La Forza è la seconda divinità che incontriamo nel viaggio dei tarocchi. È una figura femminile, serena e sicura, che affronta la difficoltà senza violenza, ma con una calma sovrumana. Nell’iconografia classica, tiene aperta la bocca di un leone senza sforzo apparente, con un’espressione pacifica: non vince con la forza bruta, ma con la forza interiore. Sopra la sua testa, solitamente, compare il simbolo dell’infinito: a ricordare che il suo potere non ha fine.
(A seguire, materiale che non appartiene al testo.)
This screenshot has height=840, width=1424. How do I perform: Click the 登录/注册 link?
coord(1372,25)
Nella mia rappresentazione, quel simbolo è stato sostituito da un ouroboros, il serpente che si morde la coda, antico emblema di ciclicità e eternità. Questo simbolo di eterno non è più una corona sulla sua testa, ma avvolge l’atto stesso di forza, rendendola infinita ed eterna.
Anche il leone è presente, ma non è solo una sfida da domare. Qui, si appoggia sulle spalle della Forza, come un mantello: un chiaro riferimento al mito di Ercole che, dopo aver vinto il leone di Nemea, ne indossa la pelle per diventare ancora più resistente.
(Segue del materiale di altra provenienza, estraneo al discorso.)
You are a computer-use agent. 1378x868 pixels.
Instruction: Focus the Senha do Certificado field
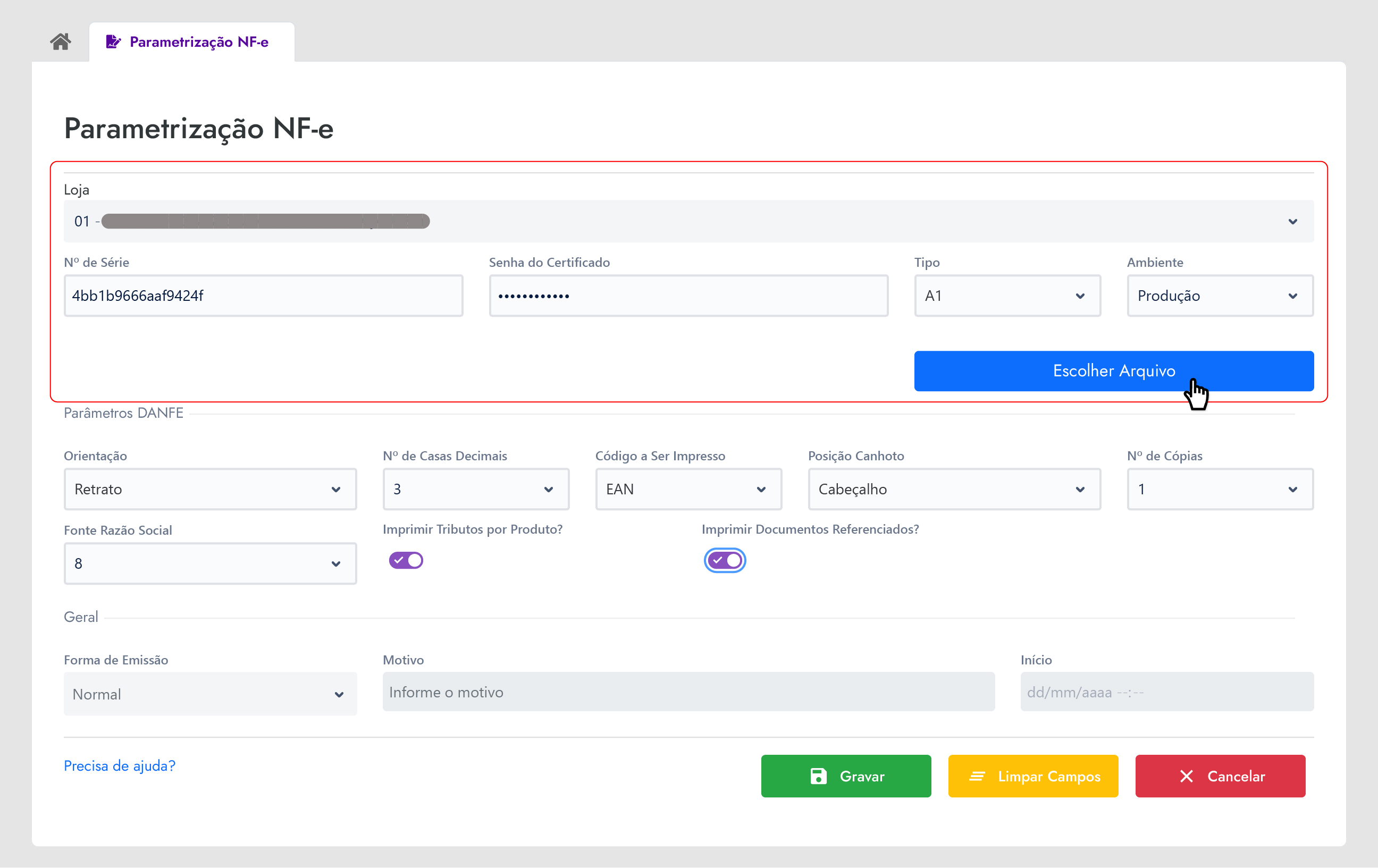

La Forza non si limita a superare la prova: la trasforma in protezione, la integra in sé. Ogni ostacolo vinto, ogni fatica superata, diventa parte di ciò che siamo. Ci rende più forti per la prossima battaglia.
La carta della Forza ti dice che ce la farai. Forse è un momento difficile, forse sembra troppo… ma non lo è. Hai dentro di te tutto ciò che serve per affrontarlo, e lo farai senza perdere la calma, senza perdere te stessa. Per qualcun altro sarebbe un leone feroce. Per te, è già un mantello.